Overview of endpoint components

In order for remote client endpoints to access internal applications and resources via a Forefront Unified Access Gateway (UAG) portal or Web site, Forefront UAG installs endpoint components on client endpoints. Different remote access features require different endpoint components. When a user first accesses the Forefront UAG site, Forefront UAG detects whether it can install the components on the endpoint, according to the endpoint prerequisites described in System requirements for Forefront UAG client devices. Forefront UAG installs the components in line with the system requirements for each component. On client endpoints that do not meet these prerequisites, the components are not installed. Endpoint components include:

Endpoint Component Manager component—Downloads, installs, manages, and removes all the endpoint components. There are two versions of this component: ActiveX and Java Applet.
Endpoint Session Cleanup component—There are two versions of this component: ActiveX and Java Applet. For more information, see About the Endpoint Session Cleanup component.
Endpoint Detection component—There are two versions of this component: ActiveX and Java Applet. For more information, see Planning to implement endpoint access policies.
Non-Web tunneling components—These include:
- SSL Application Tunneling component—There are two versions of this component: ActiveX and Java Applet. In cases where the SSL Application Tunneling Active X component is not installed on an endpoint, when the endpoint attempts to access a non-Web application, the SSL Application Tunneling Java applet runs to enable access to the application. The Java applet provides SSL tunneling functionality only, and does not enable any of the other feature that are enabled by the endpoint components, such as client endpoint detection, Endpoint Session Cleanup, Socket Forwarding, or SSL Network Tunneling. For more information, see About SSL tunneling.
- Socket Forwarding component—For more information see About the Socket Forwarding component.
- SSL Network Tunneling component─For more information, see About SSL tunneling.
- Socket Forwarding Helper component—Used for support purposes.

Validating the identity of a proxy server

When validating the identity of a proxy server for client endpoint access, Forefront UAG endpoint components check the certificate revocation list (CRL). If the CRL check fails, Forefront UAG endpoint components notify the user that the CRL cannot be checked and disable client-side functionality.

Forefront UAG can verify that the CRL clients do not have a proxy server set explicitly (for example, the client uses automatic discovery with Web Proxy Automatic Discovery (WPAD) or a configuration script). The CRL check behavior is as follows:

The initial CRL check using WinHTTP is compliant with the WPAD method of automatic discovery.
If the CRL check using WinHTTP fails, components revert to using WinInet checking.
If browser settings are not configured to check the CRL, client components do not check it.
If the CRL check fails, the user is prompted to continue without checking the URL.
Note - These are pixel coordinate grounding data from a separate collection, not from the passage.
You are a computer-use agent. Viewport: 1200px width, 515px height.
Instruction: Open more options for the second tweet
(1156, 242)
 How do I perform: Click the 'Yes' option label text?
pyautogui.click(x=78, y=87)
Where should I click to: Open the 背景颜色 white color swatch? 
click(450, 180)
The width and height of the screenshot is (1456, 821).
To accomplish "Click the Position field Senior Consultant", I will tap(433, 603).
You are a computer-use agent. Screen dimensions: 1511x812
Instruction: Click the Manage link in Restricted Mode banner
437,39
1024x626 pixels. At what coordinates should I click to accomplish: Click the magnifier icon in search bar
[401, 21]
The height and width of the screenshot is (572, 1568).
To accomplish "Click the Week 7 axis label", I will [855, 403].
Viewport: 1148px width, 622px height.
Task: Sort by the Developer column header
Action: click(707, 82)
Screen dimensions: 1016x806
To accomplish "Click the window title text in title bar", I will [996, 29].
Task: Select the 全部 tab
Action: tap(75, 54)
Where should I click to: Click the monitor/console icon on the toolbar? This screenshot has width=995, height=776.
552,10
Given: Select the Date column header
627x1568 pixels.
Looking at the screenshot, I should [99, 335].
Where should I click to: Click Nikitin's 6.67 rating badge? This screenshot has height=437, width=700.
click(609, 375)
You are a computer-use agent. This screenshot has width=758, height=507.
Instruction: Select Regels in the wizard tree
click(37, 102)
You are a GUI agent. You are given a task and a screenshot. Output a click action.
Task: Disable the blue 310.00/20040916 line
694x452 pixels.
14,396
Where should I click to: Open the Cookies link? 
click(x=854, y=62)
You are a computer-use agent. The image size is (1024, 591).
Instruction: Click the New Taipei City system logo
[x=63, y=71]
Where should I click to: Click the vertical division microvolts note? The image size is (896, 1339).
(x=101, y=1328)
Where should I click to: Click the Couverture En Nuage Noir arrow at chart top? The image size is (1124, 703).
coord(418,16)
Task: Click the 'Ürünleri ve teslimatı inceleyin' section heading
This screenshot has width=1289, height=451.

Note that if the CRL check confirms that the certificate is revoked, the end user is notified, and the client-side functionality is disabled.

Note:
The change in CRL checking behavior does not apply to offline installation of the client components. If customers want to use an offline installation, they must install the offline endpoint components.

Note:
Forefront UAG can detect client security applications by using the Windows Management Instrumentation (WMI) interface, in addition to the existing detection mechanism.